Bagiku, wanita cinta kemapanan dan ketampanan. Hal ini membuatku sulit untuk mendekati wanita-wanita disekitarku. Pemikiran itu telah memenjarakan hatiku di dalam kesendirian, sampai aku berkenalan dengan wanita bernama Ilvie ini. Wanita yang luar biasa di mataku.

Awalnya kami biasa saja, hanya berbicara seputar pekerjaan sampingan yang sama. Hal yang membuat pemikiranku berubah tentangnya adalah ketika dia dengan rela membantu aku dalam menyelesaikan pekerjaanku. Kebetulan aku dan dia sama-sama suka berkecimpung di dunia social media. Kebaikannya tentu tidak main-main, aku pun sampai merasa tidak enak dengan bantuannya. Hal ini disebabkan karena aku sendiri masih seorang amatir dalam social media, sedangkan dia? Masih muda tapi sudah luar biasa. Salut.

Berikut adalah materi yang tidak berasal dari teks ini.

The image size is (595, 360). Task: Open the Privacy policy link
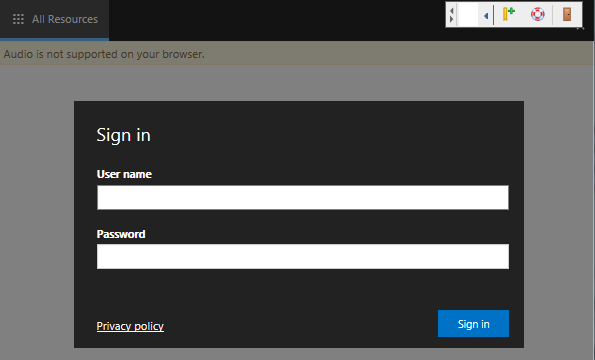130,326
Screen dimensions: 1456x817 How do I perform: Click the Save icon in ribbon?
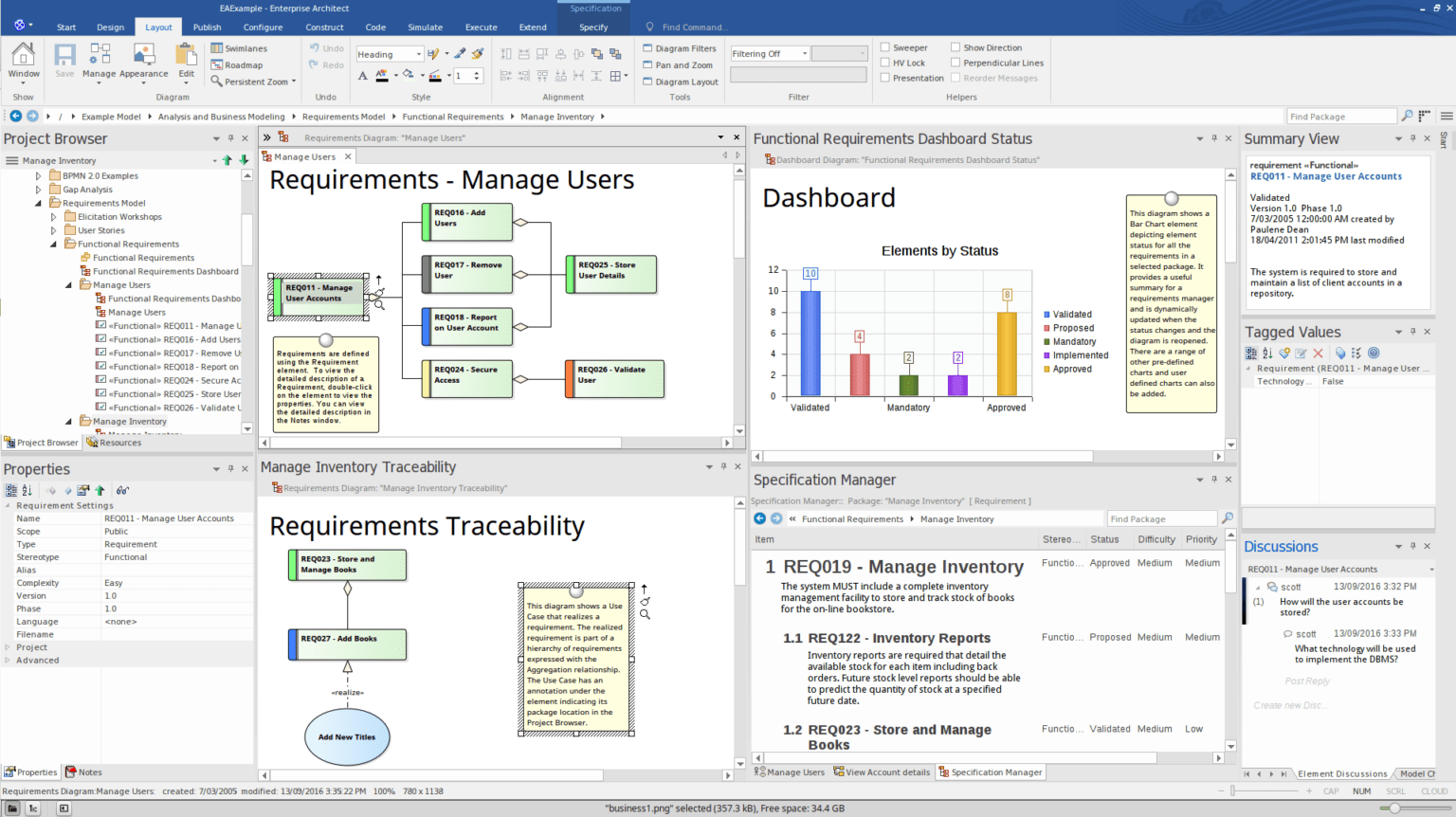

Tak perlu waktu yang cukup lama, aku  mulai jatuh cinta padanya. Kebaikan Ilvie yang luar biasa itu telah membuat hatiku tergetar. Kebaikan dan dirinya yang sederhana apa adanya itu telah membuat duniaku jungkir balik. Kehidupanku kini mulai terganggu oleh sosoknya. Dalam kegiatan apapun, aku selalu memikirkan dirinya. Uniknya, kami belum pernah bertemu sama sekali sejak perkenalan kami di awal agustus itu.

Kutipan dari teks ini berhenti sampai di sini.